If you haven’t heard from us for three months, it’s because we have been badly hit by the COVID/lockdown mess in April. We’re now working with a smaller team, have more energy than ever, and we have chosen to focus it on our top priority: code, not words.
Today, we’re excited to announce the second preview of PostSharp “Caravela”, our new Roslyn-based meta-programming framework for aspect-oriented programming, code generation and code validation. PostSharp “Caravela” is to become the successor of the MSIL-based PostSharp Framework and PostSharp SDK.
Whereas the first preview, announced six months ago, was merely a proof of concept, the current preview is built on the final architecture of the product. It implements the most useful aspect-oriented features and a large part of the C# language. As an early preview, however, it is still unsuitable for production use. The most noticeable gap is the lack of support for async methods and the poor handling of warnings, including nullability warnings. Caravela still does not cover all the features of the “old” PostSharp, so if you’re excited to port your aspects to the new stack – wait.

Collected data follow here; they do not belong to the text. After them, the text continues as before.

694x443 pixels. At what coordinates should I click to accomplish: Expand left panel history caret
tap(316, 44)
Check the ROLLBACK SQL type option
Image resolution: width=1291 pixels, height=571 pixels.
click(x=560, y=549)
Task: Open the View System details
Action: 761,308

That said, Caravela is already a wonderful playground. It already implements a load of feature.
Aspect-oriented features
There are a lot of features here and illustrating them all would be long, so I invite you to follow these links to see examples and explanations.
- An innovative C#-based template language that allow you to mix meta expressions and statements (such as compile-time loops) with run-time code;
- Overriding existing methods, fields, properties, events (add/remove);
- Introducing new methods, fields, properties or events into an existing type;
- Implementing new interfaces in an existing type;
- Mixing of all of the above in a single aspect — YES! we now do INotifyPropertyChanged (try it in your browser!);
- Reporting and suppressing diagnostics from your aspects
- Support for several aspects on the same declaration
- Handling of lexical conflicts and namespaces: the code generated by the aspect will not conflict with the target code.
Example: INotifyPropertyChanged
Here is an aspect that implements INotifyPropertyChanged and intercepts all property setters. Try it in your browser. You will get meta syntax highlighting as a bonus.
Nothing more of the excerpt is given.